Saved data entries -
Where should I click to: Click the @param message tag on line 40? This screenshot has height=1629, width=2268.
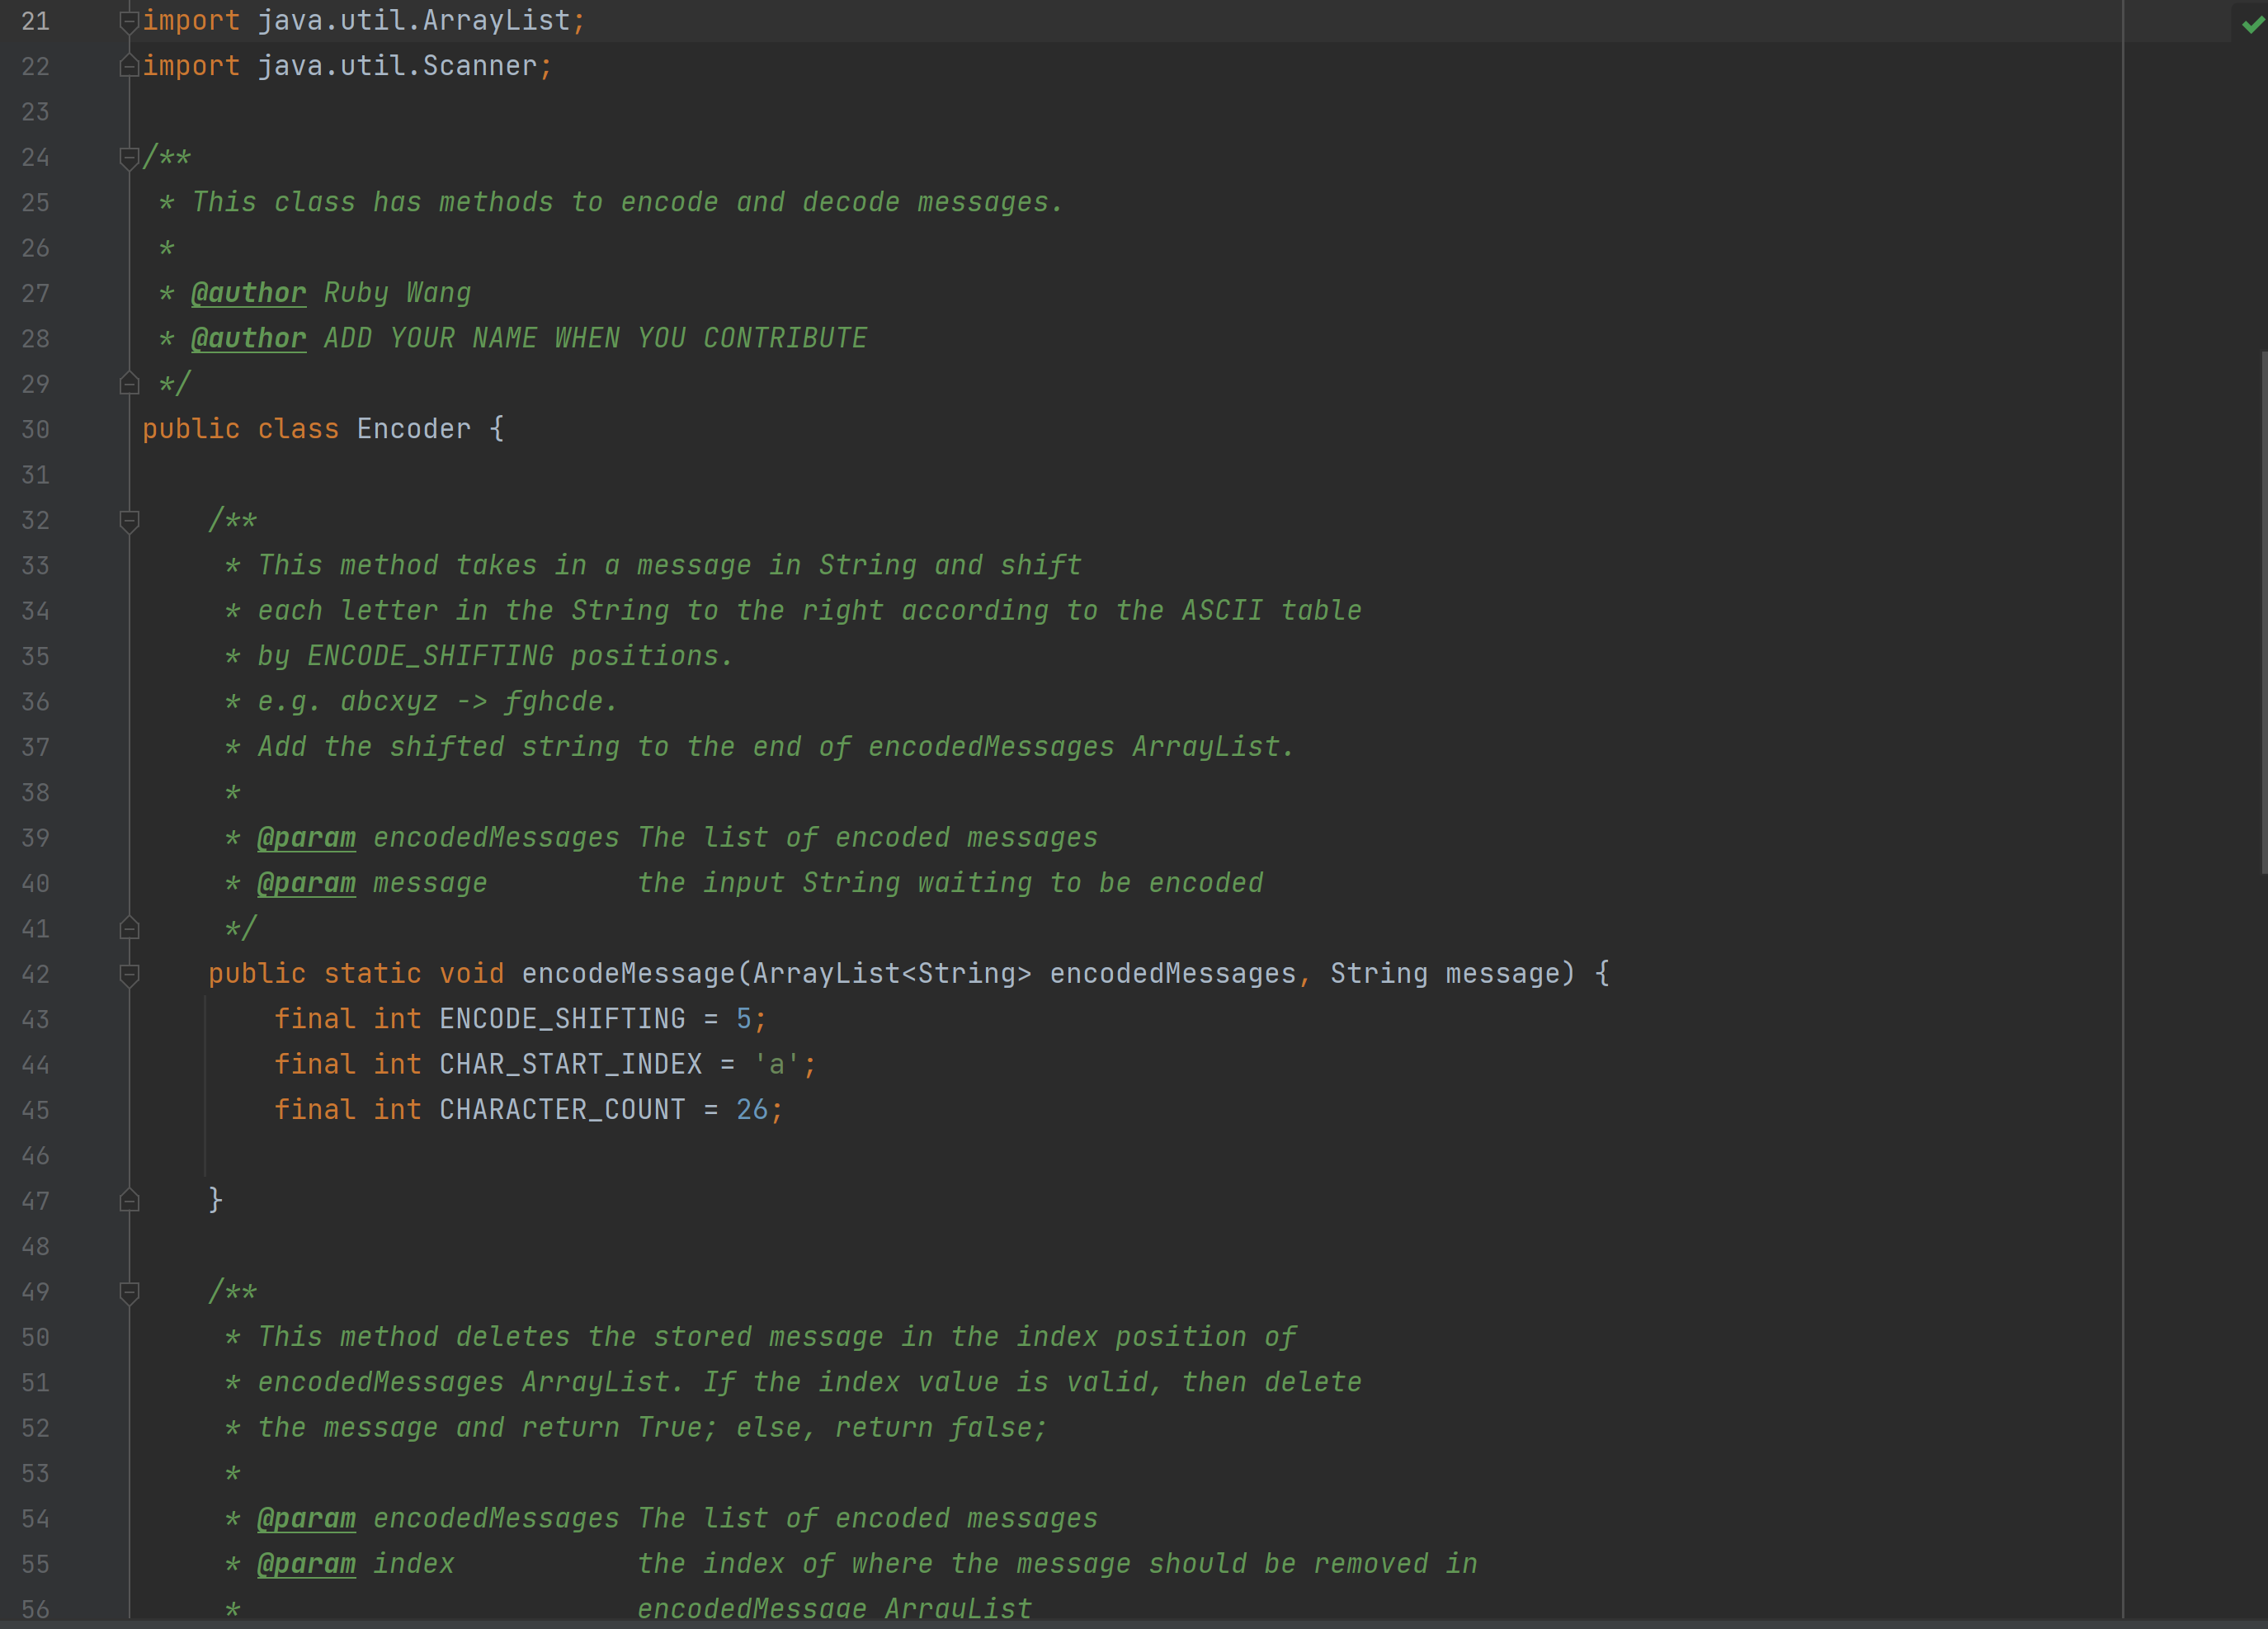(306, 883)
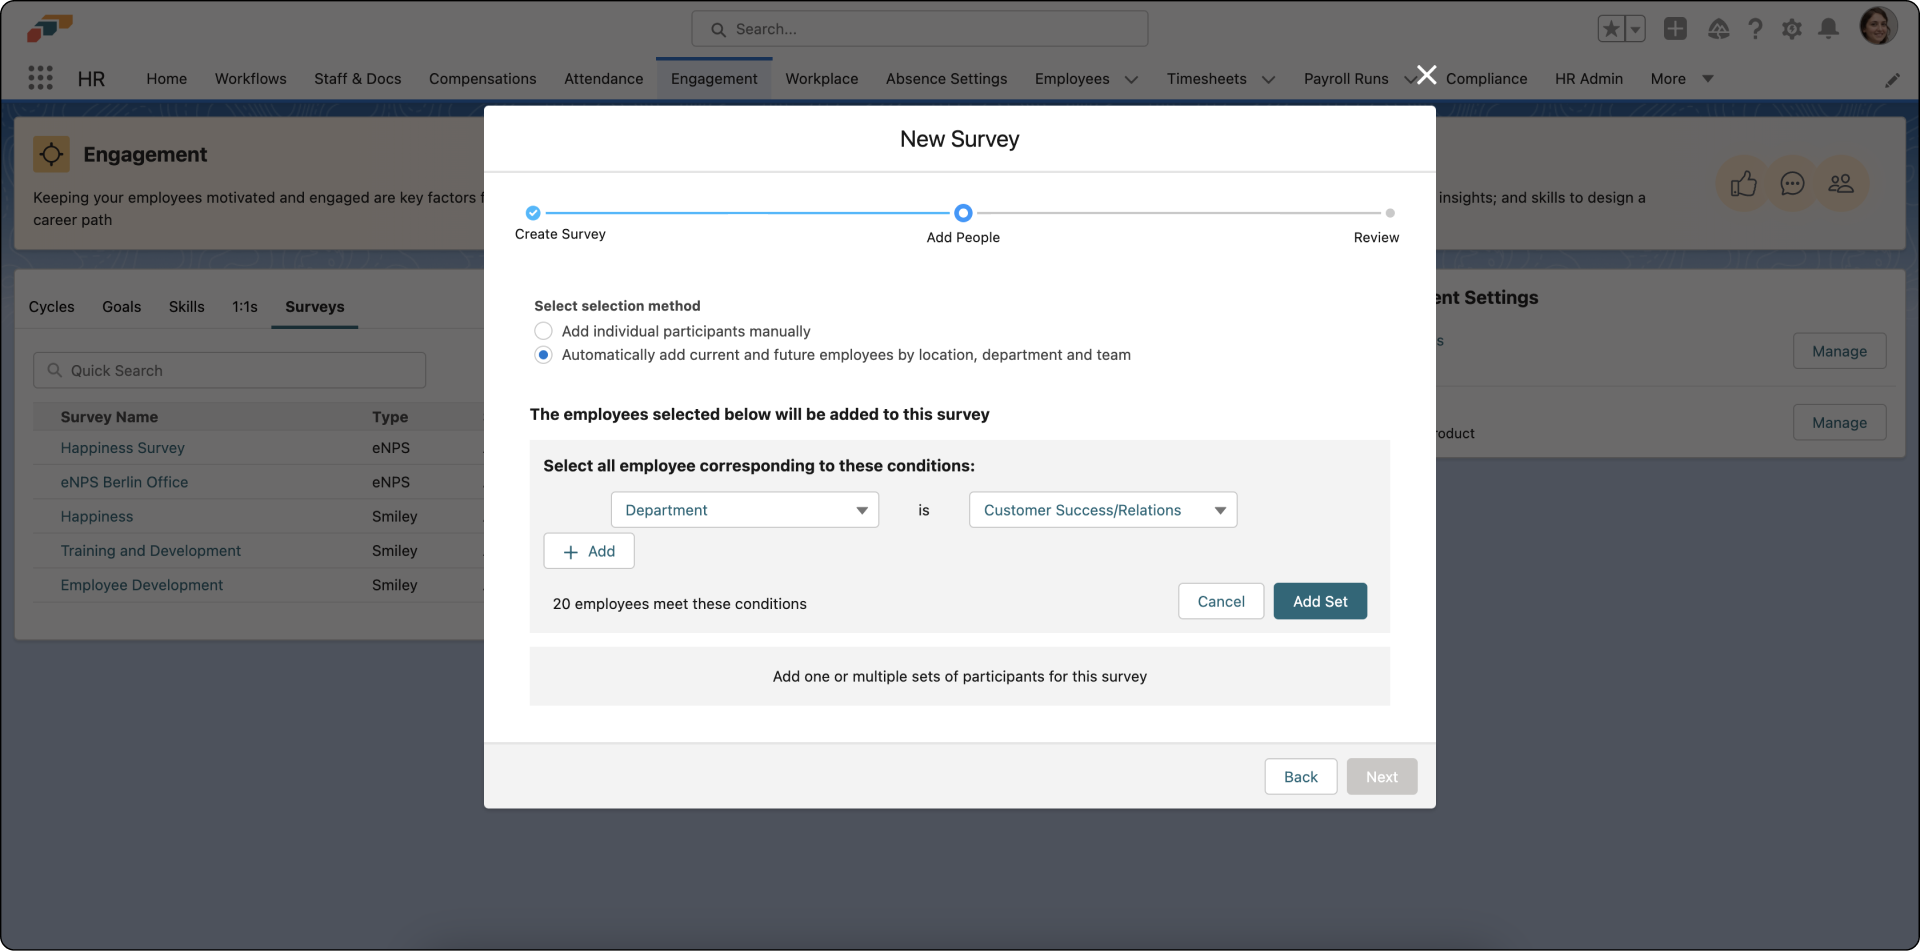Open the Department condition dropdown
Viewport: 1920px width, 951px height.
click(744, 510)
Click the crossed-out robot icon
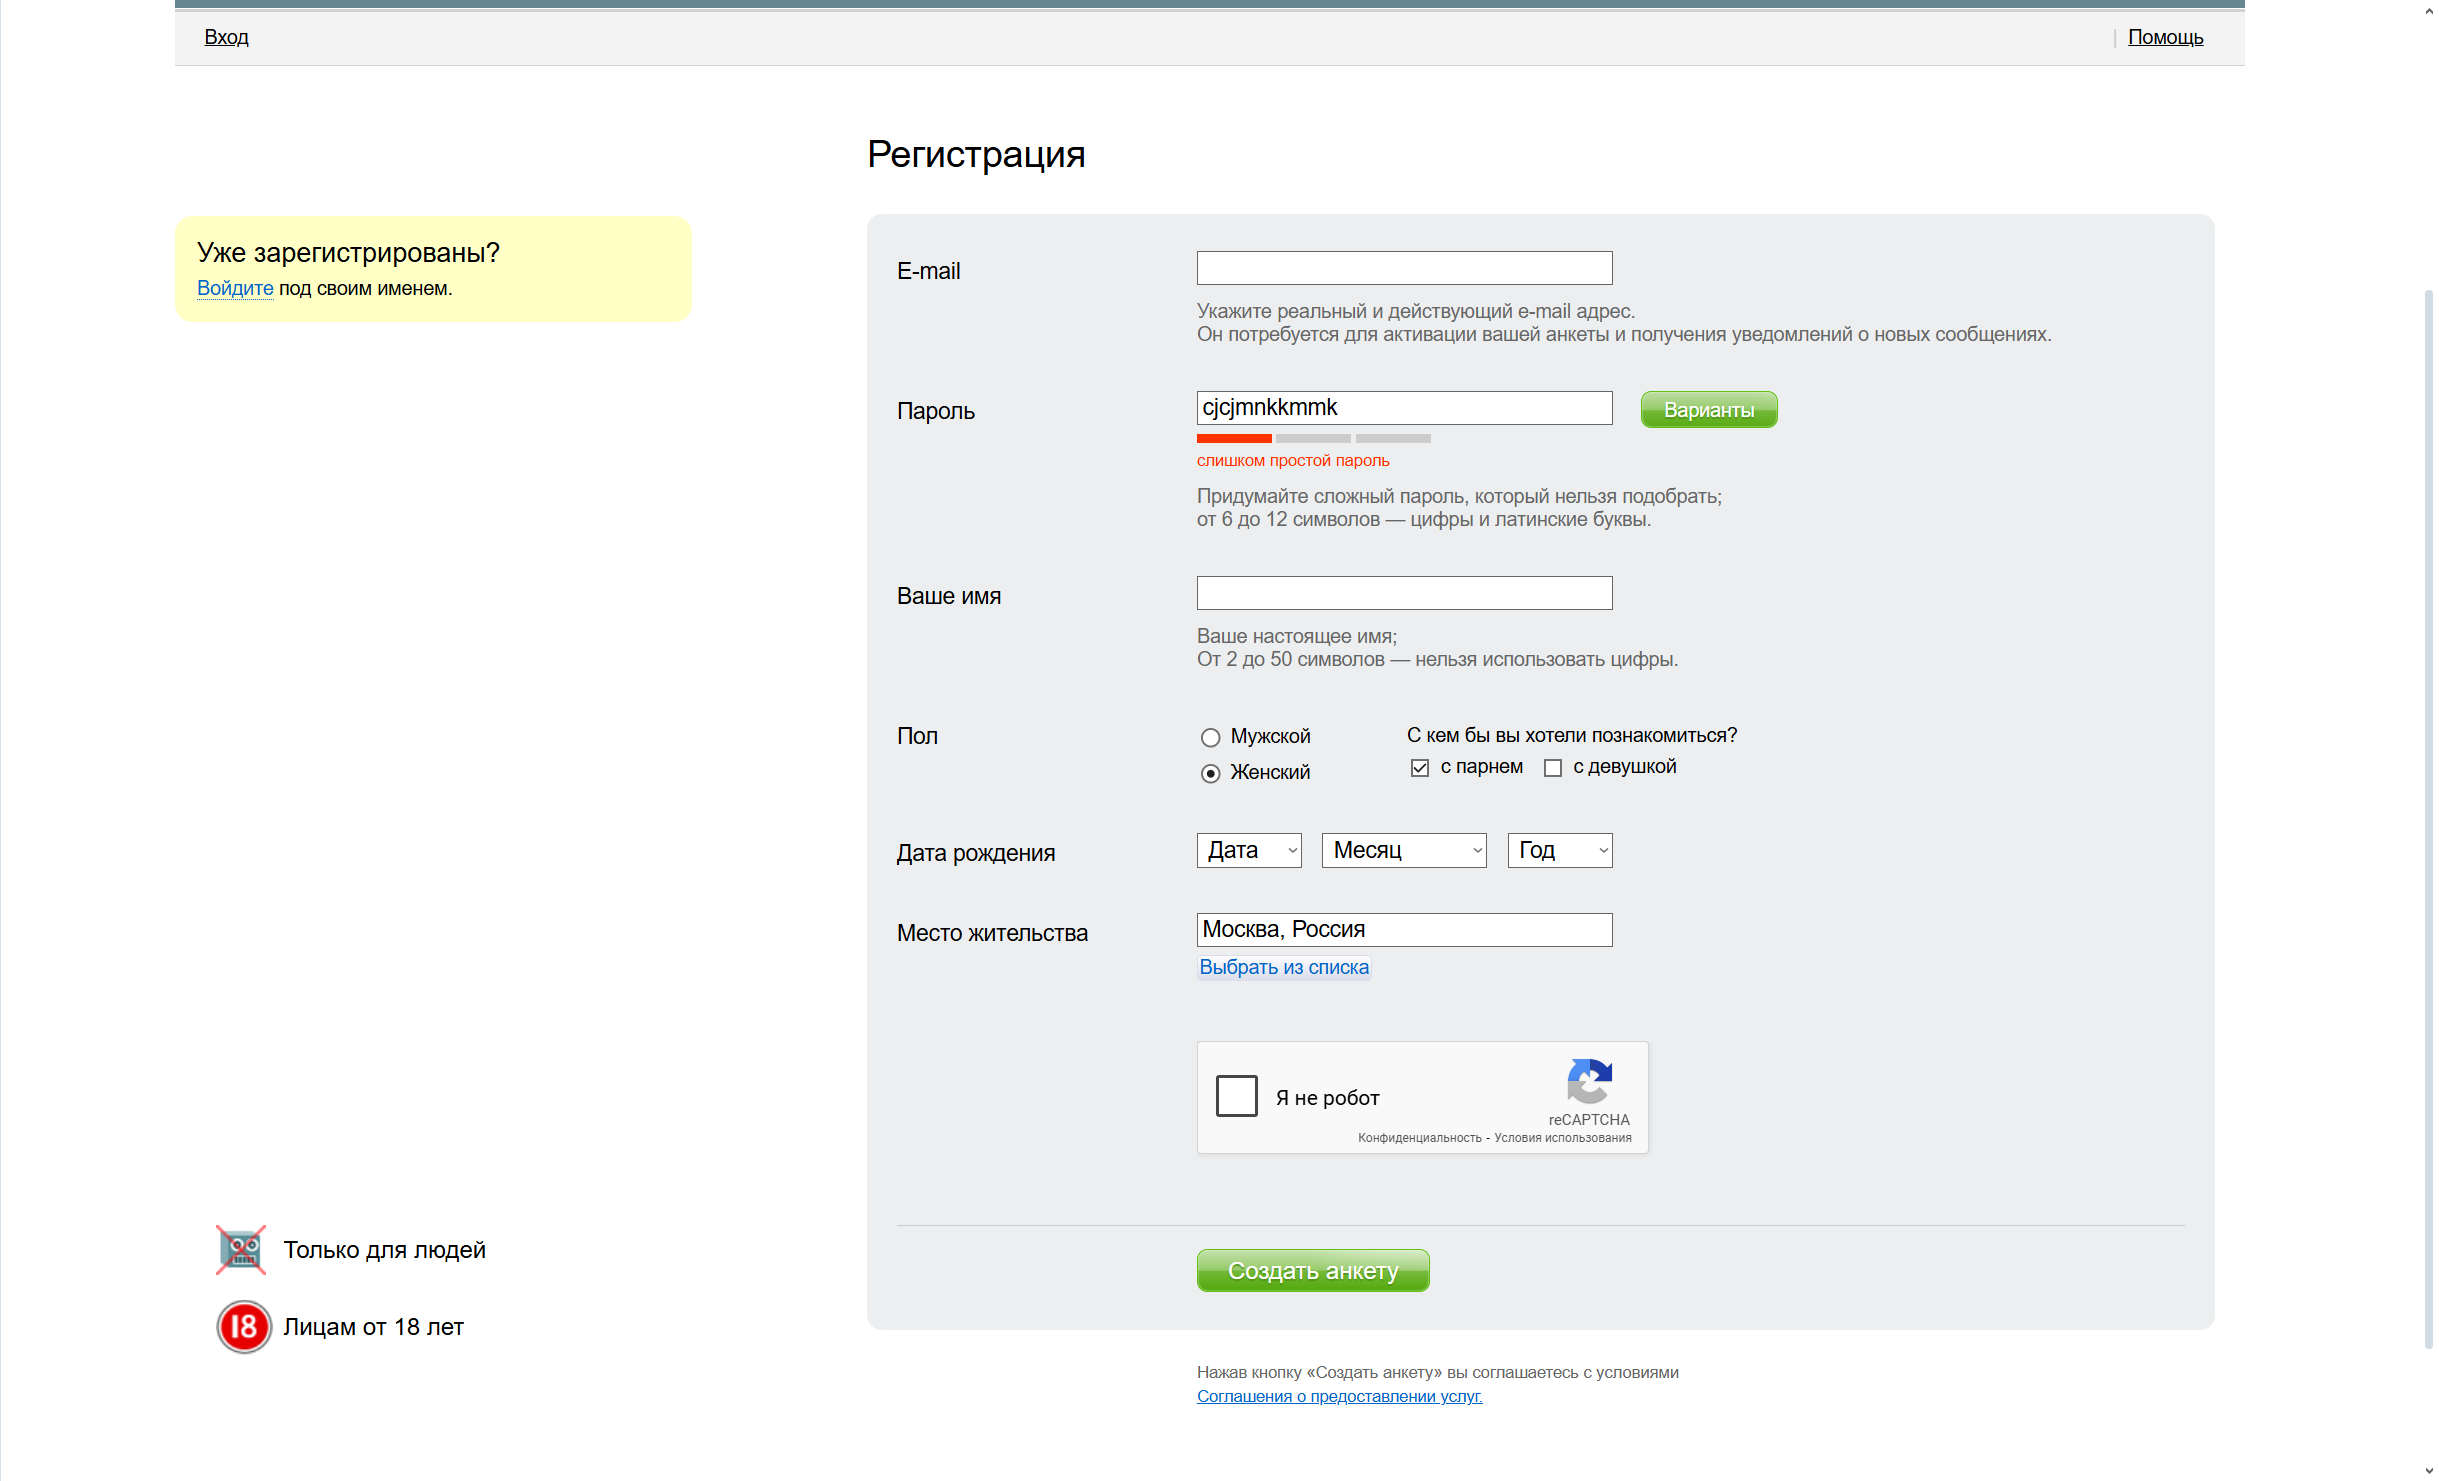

Exercise requirements -
Leave out the pictures, then copy all the remaining text in the records exactly.

Completed exercise -
Where should I click to: Click the @param message tag on line 40? This screenshot has height=1629, width=2268.
(306, 883)
Open the Department condition dropdown
Viewport: 1920px width, 951px height.
click(744, 510)
Click the crossed-out robot icon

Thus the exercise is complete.